I love making maps. And by making maps, I mean using existing maps to create interpretive maps or maps that explain history, show a story or link together events. I’m not out there GPSing any landmarks or detailing the topography. But I love making a topic make sense just by putting it together on a map.
Here are some examples:
Wyoming State Museum WPA exhibit map – At a quick glance, Wyoming State Museum visitors can see that the WPA had a vast reach across the U.S. Then on closer inspection, they can see examples of how it reach their community. It makes it easier to relate to this Wyoming exhibit if you’re not from Wyoming.
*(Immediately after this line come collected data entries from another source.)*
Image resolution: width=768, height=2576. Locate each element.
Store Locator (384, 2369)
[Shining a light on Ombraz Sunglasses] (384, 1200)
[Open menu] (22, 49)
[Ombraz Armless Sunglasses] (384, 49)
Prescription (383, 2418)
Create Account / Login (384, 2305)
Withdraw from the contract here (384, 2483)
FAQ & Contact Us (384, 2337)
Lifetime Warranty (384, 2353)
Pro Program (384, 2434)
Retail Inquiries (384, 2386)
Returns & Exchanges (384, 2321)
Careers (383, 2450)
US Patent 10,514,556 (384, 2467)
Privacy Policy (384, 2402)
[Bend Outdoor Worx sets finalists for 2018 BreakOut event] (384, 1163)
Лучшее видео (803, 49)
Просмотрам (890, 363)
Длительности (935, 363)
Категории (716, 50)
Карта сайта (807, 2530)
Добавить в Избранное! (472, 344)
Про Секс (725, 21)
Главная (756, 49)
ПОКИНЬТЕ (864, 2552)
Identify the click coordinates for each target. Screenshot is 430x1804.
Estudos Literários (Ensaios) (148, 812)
Wind River Reservation map – So much of the story about how Native Americans were treated by the government can be summed up in these maps about the changes to the Wind River Reservation borders with little explanation.
Preserve Wyoming conference map – This map gives conference attendees an idea of places to visit and what they’ll find. It’s nice to have it all in one place.
Interpretive sign maps – Many of the interpretive signs we do have a map for reference. This seems to be especially true for historic information. Here are a few examples.
Black Diamond Trail brochure – This historic trail map shows the overall trail and then provides two insets with more information on the larger areas the trail passes through.
For many of these, we combined historic maps with modern day maps. We edited out information to focus on just the parts we needed. Sometimes this was a tedious process of tracing, but considering the lifespan of an interpretive sign, it’s worth it.
My designer takeaway: Maps can be a powerful visual tool. Don’t be afraid to spend some time on them making them tell your story.